True, the switch to online teaching caused by the pandemic “expanded the market and also allowed for flexibility, but it has not replaced the off-line market. The value of face-to-face remains, especially on the MBA level, a critical component for serious candidates. The peer-to-peer learning and the lifelong network of people you meet on an MBA are still held in the highest regard,” he argues.

Certainly, the recruitment experience at his school supports his case.

“A lot of applicants mentioned that they'd like to wait for the post-covid, off-line experience again as they thought their investments would be worth more. The fall 2020 and 2021 intakes were down by 50% or more,” he says.

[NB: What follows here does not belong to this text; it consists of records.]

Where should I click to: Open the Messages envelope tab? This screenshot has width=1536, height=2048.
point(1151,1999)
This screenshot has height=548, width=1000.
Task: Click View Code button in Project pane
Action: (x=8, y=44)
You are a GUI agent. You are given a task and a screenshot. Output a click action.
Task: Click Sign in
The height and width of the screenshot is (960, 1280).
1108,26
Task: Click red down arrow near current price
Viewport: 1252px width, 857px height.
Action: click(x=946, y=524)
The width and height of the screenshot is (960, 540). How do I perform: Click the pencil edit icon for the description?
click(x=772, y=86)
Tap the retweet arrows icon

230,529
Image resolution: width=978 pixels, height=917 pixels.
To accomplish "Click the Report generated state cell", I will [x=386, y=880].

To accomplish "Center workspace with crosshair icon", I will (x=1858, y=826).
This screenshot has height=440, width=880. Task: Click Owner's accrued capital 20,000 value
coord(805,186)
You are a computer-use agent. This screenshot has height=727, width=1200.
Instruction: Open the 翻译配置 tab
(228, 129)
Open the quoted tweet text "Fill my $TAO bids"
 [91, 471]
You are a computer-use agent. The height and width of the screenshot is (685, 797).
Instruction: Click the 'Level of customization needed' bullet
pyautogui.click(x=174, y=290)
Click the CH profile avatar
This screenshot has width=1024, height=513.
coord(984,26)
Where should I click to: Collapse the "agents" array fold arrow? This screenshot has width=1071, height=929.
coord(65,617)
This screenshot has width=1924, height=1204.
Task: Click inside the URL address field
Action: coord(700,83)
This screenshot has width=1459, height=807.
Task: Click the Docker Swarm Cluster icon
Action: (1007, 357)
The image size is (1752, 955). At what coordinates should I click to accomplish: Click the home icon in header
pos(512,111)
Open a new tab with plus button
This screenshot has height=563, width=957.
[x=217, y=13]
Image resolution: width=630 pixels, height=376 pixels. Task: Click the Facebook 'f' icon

Naturally, such a plunge in student intake is difficult for any institution to ride out, but the rebound, when it came last year, revealed the scale of the pent-up demand.

“In fall '22, the rebound was so strong that we went above our long-term annual intake numbers, and we introduced a waiting list as we did not want to compromise the academic limitation of students per cohort. Fall '23 is too early to say, but so far it seems similarly strong,” Prof Antonopoulos says.

Indeed, without exception, all academics interviewed for this article stressed the value, however intangible, of the human contact in the classroom experience.

“After we started face-to-face classes again, … it was a wonderful atmosphere in the classes, everyone was excited, professors and students alike! It was a much, much better learning and teaching experience than what we'd had in online classes,” says Alexandru Maxim, of faculty of Economics and Business Administration at the Alexandru Ioan Cuza University of Iasi, Romania.

It's also questionable if an MBA from a high- ranking Western school is necessarily the best degree for all, says Danica Purg, Dean of IEDC Bled School of Management, in Slovenia.

“I think one of the main advantages of our [CEE] schools is because students need the network. In these schools we also know more about what is happening in our area, we really understand the local situation. It's nice to listen to someone from far away, but I can tell you we are discovering more and more that students say to us that we really meet very relevant people here, and I got relevant education for this region,” Prof Purg tells bne IntelliNews.

The experience of Luis Ndreka (pictured above), who in early 2020 left his home and job in Albania to study in the United States, is a case in point. Then aged 27, Ndreka had been sales and marketing manager at Lufra, a very successful dairy company owned and developed by his family since the collapse of the communist regime.

He was in New York, and signed up to a local school for an American MBA when the pandemic hit. Having decided to return to Albania, he found that online studies were “not efficient”.

“The time difference made it very hard to follow classes. But even if this [had not been] a problem, the engagement online was far from my expectations. It made a huge difference from being there to meeting online with classmates and professors,” he tells bne IntelliNews.

As a result, he switched to a modular, executive MBA programme at the IEDC in Bled.

Ndreka expressed “no regrets at all” about choosing the Slovene school.

“I decided to join an MBA for totally personal [reasons] and not to advance my career, so it was not necessary for me to have a degree from a fancy university name,” he says, adding: “I needed the MBA to gain real knowledge and good networking for the CEE region. IEDC did that perfectly for me.”